Padilla called the claimants to the front of the room. At first they stood uncertain on the stage, like teenagers auditioning for a play. Then, slowly, they moved towards the rows of wooden desks. I saw one of them, a young man in an army green football t-shirt that said ‘Support our troops’, offered a group of legionnaires. “I will take land from non-Romans and give it to you, grant you citizenship,” he promised them. As more and more students left their seats and began to negotiate, offers and counter-offers reverberated against the stone walls. Not everyone took him seriously. At one point, another requester approached a blue-eyed legionnaire wearing a lacrosse sweater to ask what it would take to gain his support. “I just want to stand up for my right to party,” he replied. “Can I have a statue erected for my mother? someone else asked. A stocky blond student kept charging at the front of the room and proposing that they “kill everyone”. But Padilla seemed energized by the chaos. He went from group to group, sowing discord. “Why let someone else take over?” he asked a student. If you are a soldier or a peasant dissatisfied with imperial governance, he said to another, how do you resist? “What types of alliances can you negotiate? »
Over the next 40 minutes, there were speeches, votes, broken promises and bloody conflicts. Several people were murdered. Eventually it seemed that two factions merged and a count was called. The young man in the football shirt won the empire by seven votes and Padilla returned to the podium. “What I want to think about in the next few weeks,” he tells them, “is how we can tell the story of the early Roman Empire not just through a variety of sources but through a variety of people.” He asked students to reflect on the lives behind the identities he assigned to them and how those lives had been shaped by the machinery of empire which, through military conquest, slavery and trade, creates the conditions for a large-scale movement of human beings.
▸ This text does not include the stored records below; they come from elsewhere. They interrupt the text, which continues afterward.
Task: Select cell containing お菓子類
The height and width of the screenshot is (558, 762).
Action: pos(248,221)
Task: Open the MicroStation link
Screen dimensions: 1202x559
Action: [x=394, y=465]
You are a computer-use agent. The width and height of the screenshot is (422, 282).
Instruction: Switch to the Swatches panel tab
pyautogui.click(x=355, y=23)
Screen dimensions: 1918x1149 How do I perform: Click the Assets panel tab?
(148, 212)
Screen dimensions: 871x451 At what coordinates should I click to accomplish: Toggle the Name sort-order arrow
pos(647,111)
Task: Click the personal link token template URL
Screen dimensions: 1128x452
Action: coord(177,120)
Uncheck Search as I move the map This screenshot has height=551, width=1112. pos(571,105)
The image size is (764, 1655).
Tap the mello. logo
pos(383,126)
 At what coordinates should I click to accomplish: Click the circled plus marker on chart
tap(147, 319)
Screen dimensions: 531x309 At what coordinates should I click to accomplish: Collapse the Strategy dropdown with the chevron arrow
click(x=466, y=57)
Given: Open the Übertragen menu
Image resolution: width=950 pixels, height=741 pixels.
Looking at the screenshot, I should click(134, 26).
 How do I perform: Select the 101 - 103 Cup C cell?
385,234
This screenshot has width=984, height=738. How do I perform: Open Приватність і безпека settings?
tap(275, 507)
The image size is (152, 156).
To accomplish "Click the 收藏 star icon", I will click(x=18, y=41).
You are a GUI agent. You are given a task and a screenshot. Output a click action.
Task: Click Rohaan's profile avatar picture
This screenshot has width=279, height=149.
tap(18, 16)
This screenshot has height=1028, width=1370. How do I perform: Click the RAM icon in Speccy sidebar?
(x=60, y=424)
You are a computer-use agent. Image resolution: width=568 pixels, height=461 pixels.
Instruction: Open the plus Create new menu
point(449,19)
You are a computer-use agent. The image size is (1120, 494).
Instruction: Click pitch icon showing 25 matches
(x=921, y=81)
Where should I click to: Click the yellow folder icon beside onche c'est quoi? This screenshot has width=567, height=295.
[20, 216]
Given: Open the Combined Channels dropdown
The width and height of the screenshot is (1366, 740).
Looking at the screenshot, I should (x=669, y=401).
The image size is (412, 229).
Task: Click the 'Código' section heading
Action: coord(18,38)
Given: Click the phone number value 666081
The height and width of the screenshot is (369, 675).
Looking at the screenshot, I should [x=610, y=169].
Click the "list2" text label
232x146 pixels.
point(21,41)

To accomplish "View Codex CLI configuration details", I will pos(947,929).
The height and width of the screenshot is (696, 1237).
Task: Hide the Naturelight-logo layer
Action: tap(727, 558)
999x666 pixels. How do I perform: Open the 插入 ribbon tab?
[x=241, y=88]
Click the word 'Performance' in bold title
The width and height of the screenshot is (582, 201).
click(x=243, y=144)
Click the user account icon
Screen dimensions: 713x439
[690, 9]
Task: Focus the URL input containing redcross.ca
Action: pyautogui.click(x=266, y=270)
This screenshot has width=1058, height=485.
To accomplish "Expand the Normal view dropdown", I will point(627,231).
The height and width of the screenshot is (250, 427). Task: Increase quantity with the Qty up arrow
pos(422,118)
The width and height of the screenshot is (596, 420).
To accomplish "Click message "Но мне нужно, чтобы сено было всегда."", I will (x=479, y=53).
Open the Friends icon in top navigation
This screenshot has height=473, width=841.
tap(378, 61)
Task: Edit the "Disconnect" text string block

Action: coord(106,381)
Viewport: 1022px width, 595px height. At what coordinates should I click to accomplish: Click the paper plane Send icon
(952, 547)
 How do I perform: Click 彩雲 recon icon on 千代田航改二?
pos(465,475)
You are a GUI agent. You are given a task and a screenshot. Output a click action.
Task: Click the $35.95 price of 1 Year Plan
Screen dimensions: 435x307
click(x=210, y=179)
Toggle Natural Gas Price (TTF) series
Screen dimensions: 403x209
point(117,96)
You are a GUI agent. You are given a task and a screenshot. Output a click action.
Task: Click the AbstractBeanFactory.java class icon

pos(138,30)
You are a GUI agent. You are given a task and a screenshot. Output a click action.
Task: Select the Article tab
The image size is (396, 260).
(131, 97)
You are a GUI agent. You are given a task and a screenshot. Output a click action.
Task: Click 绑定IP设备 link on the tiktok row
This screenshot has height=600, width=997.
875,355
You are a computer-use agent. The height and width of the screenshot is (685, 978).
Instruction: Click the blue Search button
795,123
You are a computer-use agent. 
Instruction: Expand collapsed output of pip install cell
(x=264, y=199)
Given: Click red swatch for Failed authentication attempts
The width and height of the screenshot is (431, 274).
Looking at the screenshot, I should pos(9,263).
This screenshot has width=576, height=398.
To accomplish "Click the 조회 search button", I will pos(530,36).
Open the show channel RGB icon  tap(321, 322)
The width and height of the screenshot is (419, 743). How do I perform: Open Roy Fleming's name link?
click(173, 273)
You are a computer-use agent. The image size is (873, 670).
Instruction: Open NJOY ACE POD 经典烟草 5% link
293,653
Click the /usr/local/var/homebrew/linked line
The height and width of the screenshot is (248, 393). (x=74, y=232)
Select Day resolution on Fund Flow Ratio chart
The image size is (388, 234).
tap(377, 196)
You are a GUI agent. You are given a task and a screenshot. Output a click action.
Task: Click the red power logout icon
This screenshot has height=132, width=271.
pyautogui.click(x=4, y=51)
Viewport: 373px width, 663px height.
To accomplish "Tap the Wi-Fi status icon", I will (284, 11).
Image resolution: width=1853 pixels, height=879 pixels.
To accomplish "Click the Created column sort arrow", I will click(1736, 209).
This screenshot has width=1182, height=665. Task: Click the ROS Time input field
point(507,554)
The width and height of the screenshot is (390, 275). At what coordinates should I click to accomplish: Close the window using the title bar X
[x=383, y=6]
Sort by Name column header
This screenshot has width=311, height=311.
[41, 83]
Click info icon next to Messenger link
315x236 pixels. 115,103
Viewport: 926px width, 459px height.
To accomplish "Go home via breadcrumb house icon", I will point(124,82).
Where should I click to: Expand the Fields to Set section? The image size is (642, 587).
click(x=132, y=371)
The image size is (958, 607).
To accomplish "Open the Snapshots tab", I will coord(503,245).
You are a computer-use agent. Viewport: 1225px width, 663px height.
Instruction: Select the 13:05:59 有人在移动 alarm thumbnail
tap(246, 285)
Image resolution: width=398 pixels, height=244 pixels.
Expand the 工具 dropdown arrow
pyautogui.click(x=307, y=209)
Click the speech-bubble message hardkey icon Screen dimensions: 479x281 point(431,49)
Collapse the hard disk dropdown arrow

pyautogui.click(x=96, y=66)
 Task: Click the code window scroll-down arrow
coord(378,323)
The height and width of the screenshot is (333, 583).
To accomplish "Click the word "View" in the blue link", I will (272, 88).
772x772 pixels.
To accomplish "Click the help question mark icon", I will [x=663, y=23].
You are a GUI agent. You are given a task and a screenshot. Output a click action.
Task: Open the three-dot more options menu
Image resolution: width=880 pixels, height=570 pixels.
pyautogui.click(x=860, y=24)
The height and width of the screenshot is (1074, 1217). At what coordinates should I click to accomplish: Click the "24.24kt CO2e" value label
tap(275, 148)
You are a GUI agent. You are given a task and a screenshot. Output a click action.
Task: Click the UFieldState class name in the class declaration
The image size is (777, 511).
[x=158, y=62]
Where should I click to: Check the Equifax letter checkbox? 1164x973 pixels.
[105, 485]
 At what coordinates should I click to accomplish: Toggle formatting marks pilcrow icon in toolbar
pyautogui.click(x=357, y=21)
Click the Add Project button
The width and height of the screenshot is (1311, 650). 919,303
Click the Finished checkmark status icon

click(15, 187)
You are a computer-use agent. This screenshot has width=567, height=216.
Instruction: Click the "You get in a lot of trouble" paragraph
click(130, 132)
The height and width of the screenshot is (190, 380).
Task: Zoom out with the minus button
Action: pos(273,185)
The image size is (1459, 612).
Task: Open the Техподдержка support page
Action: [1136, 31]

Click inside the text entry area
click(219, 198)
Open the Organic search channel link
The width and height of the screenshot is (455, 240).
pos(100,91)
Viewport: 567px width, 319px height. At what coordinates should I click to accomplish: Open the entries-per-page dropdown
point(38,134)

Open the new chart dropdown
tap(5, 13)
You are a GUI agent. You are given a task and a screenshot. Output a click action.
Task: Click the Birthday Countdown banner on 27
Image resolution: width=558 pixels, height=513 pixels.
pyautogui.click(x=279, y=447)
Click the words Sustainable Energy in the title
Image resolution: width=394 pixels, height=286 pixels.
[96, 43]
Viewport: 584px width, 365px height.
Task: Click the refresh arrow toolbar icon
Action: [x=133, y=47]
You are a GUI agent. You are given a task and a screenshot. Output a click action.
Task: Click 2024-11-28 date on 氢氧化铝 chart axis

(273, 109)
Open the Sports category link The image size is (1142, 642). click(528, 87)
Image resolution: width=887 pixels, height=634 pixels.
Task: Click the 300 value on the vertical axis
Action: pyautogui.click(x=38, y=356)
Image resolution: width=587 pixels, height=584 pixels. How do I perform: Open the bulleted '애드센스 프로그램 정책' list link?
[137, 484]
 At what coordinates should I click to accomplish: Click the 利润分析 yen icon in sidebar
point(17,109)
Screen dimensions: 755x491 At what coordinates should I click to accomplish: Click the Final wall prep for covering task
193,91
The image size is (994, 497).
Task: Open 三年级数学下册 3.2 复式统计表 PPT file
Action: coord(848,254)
Once the students left the room, accompanied by the rustle of umbrellas and raincoat synthetics, I asked Padilla why he hadn’t assigned a slave role. Tracing his fingers along the top of his head, he told me he had thought about it. It troubled him that he could “reconstitute a form of silence” by avoiding enslaved characters, given that slavery was “arguably the most pervasive feature of the Roman imperial system”. As a historian, he knew that the assets at the disposal of the four wealthy senators – the 100 million sesterces he had given them to support one suitor over another – would have been made up largely of the slaves who worked in their mines and plowed the fields of their rural estates. Was it harmful to encourage students to imagine themselves in roles of such comfort, status and influence, when a vast majority of people in the Roman world would never have able to be a senator? But ultimately, he decided that leaving the enslaved characters out of roleplaying was an act of care. “I’m not ready yet to turn to a student and say, ‘You’re going to be a slave.'”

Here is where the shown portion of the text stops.